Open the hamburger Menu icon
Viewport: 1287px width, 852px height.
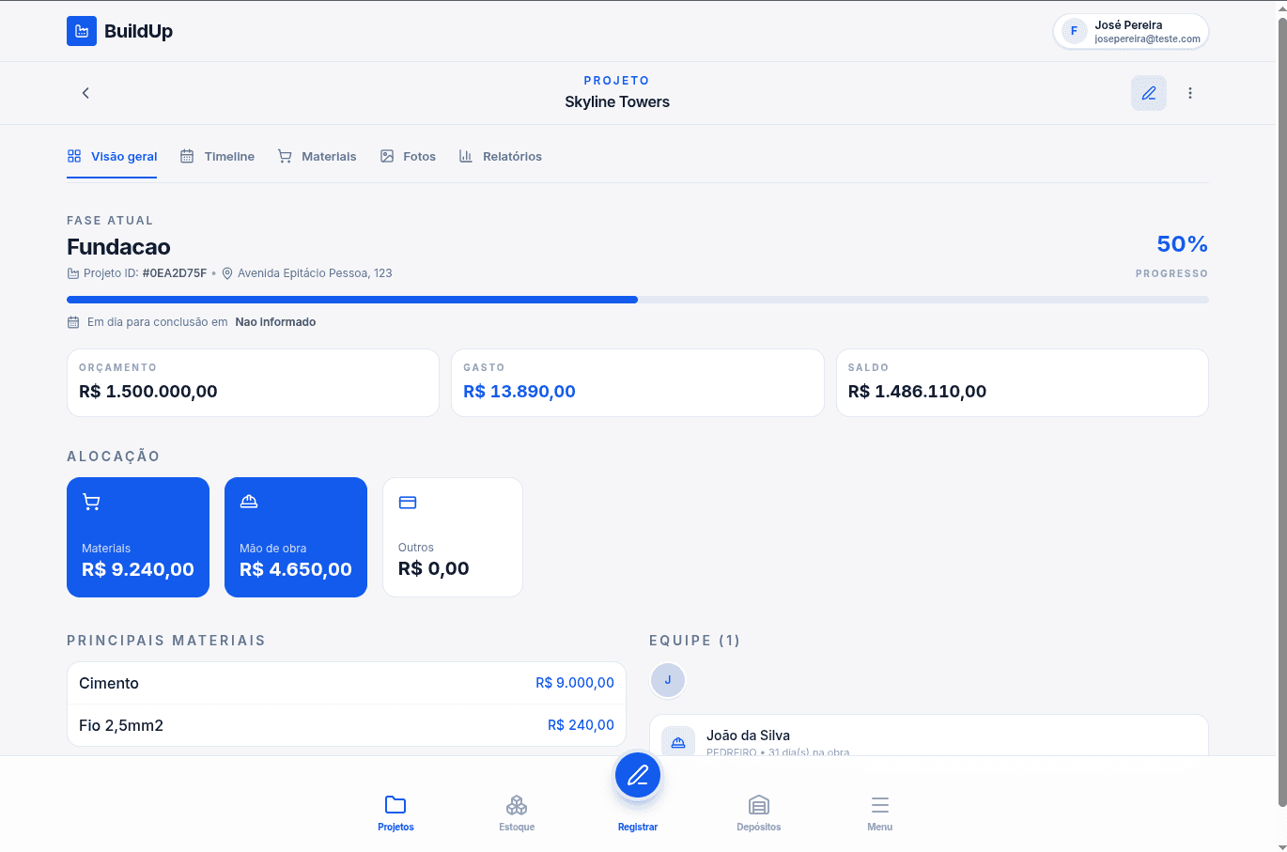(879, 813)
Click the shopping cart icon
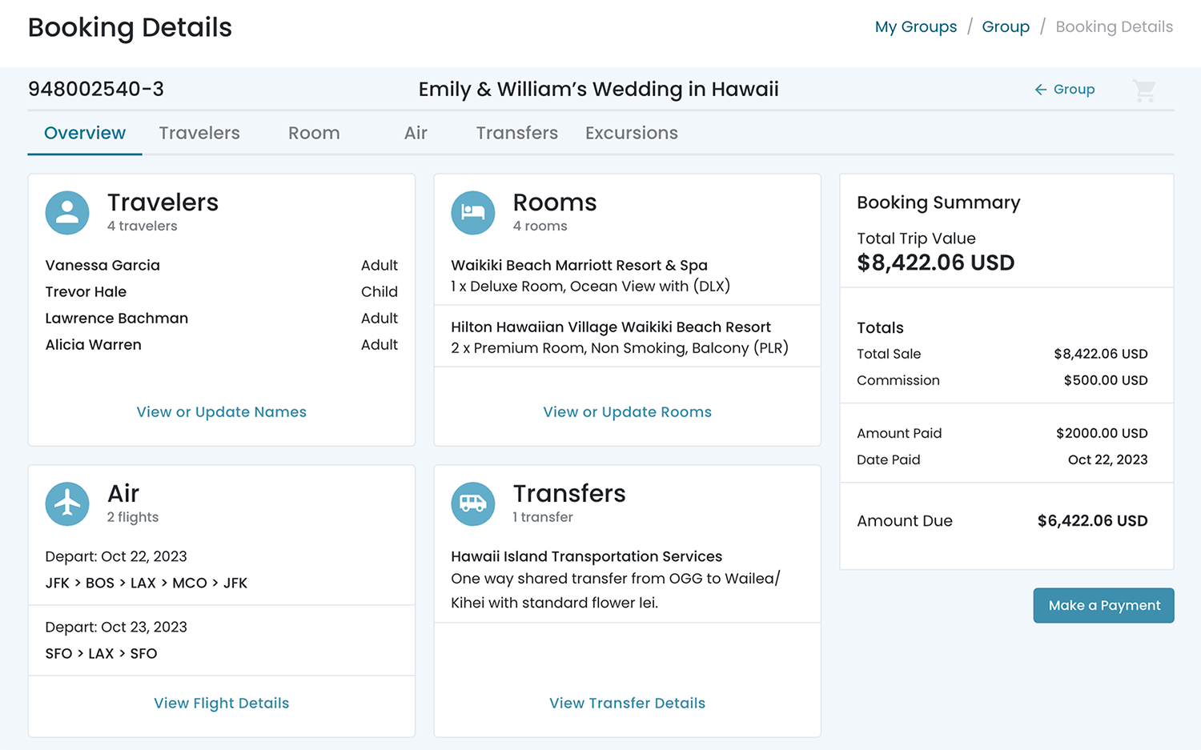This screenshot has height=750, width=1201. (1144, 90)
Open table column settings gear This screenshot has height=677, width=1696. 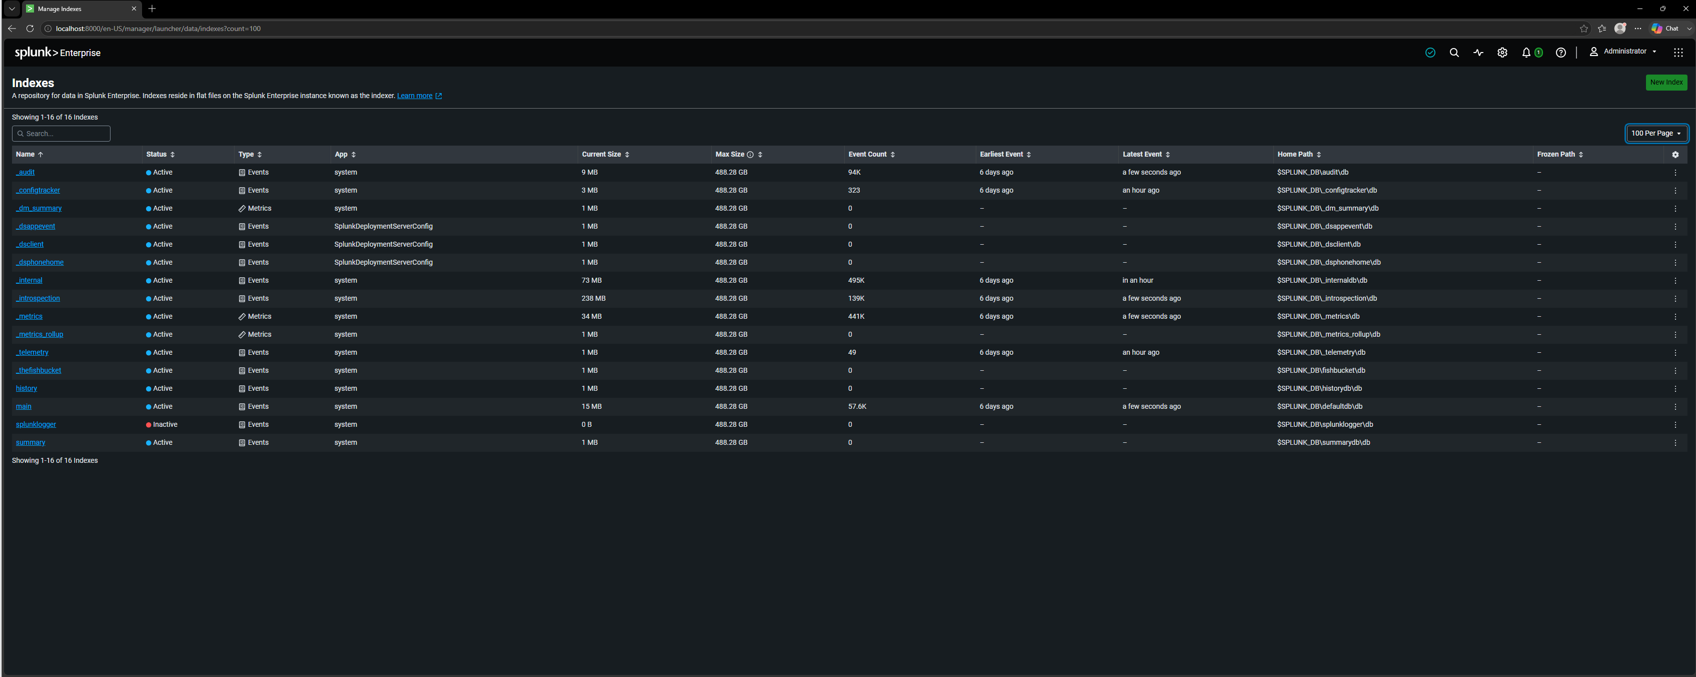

+++

Copy all of the data above word for word, leaving out the pictures.

◆ The completed task
Open the hamburger Menu icon
Viewport: 1287px width, 852px height.
(879, 813)
Click the shopping cart icon
This screenshot has height=750, width=1201. (1144, 90)
Open table column settings gear This screenshot has height=677, width=1696. 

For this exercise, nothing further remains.